I introduced a guided workflow model that moves the most important decision to the beginning of the flow. Instead of exposing a long form immediately, the modal first asks users what they are trying to accomplish, then reveals only the fields and search steps needed for that path.

  • Edit existing record – search and update a known project or event.
  • Create project-associated work – connect the new item to the correct project before continuing.
  • Create standalone item – support valid one-off work without forcing unnecessary associations.

This reduced ambiguity at the source, improved data quality, and helped newer staff move through complex workflows without relying on institutional knowledge.

Guided workflow pattern — critical decisions first, conditional logic second.

Project View: Clear, At-a-Glance Context for Sponsors and Staff


Once a project is selected, stakeholders need a concise status story: where the project sits in its lifecycle, which events and milestones are upcoming or overdue, and who is responsible.

The redesigned project view uses a modular layout — overview, responsibilities, committee membership, events — with clear headings and restrained typography so sponsors like Edward can scan before drilling into documentation.

Redesigned NAPAR project view

Building an AI-Ready Operational Foundation


Although NAPAR was not originally designed as an AI-native platform, the redesign established structural foundations that support future AI-assisted workflows.

Alerts, workflow states, ownership metadata, severity logic, and semantic interaction patterns were intentionally standardized, creating a more machine-readable operational system.

  • Summarize operational risk across projects
  • Predict workflow bottlenecks and overdue milestones
  • Recommend routing and next actions
  • Support AI-assisted prioritization while preserving human oversight
Conceptual AI-assisted workflow prioritization view

Business Impact Summary

Staff reported a 33% improvement in workflow efficiency, driven by role-based dashboards and a clearer prioritization model: urgent actions were consolidated into a single, actionable list (due dates + next steps), reducing time spent re-triaging the same work across multiple widgets.

Severity badges, workflow states, and routed alerts help teams identify high-risk projects and missing materials sooner, while creating a foundation for future AI-assisted risk summarization and proactive intervention.

Clearer flows around project creation and event association contributed to a 40% reduction in IT support tickets, freeing capacity for higher-value work.

Outcome & Next Phase

The redesign transformed NAPAR from a fragmented, form-heavy repository into a structured, workflow-driven operational platform.

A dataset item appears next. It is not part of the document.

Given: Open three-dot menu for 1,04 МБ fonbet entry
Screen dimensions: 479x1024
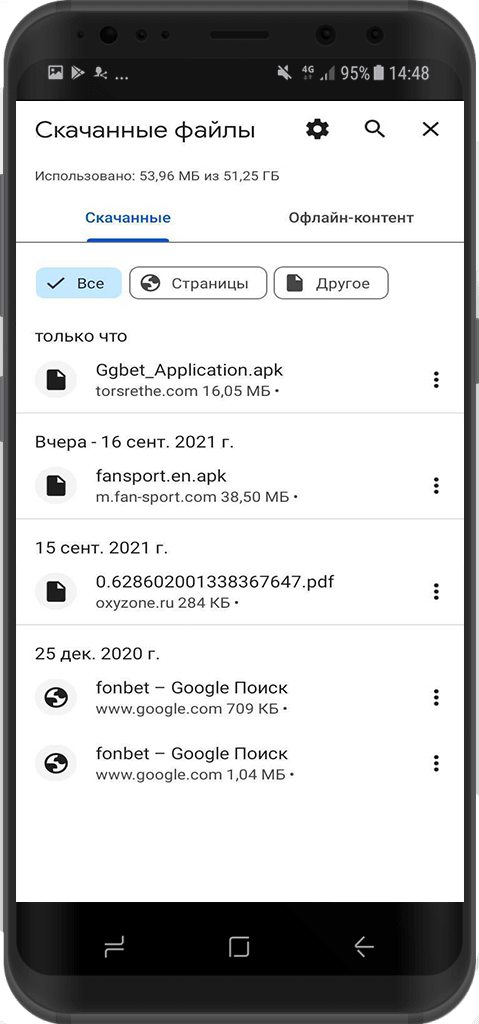Looking at the screenshot, I should click(436, 763).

Staff could execute work with greater confidence, Program Officers gained clearer visibility into project health and risk, and the organization established a stronger foundation for scalable governance and long-term system evolution.

Beyond the interface redesign itself, the project helped establish reusable workflow patterns, semantic interaction structures, accessibility-aligned components, and governance principles that could scale across future systems and modernization efforts.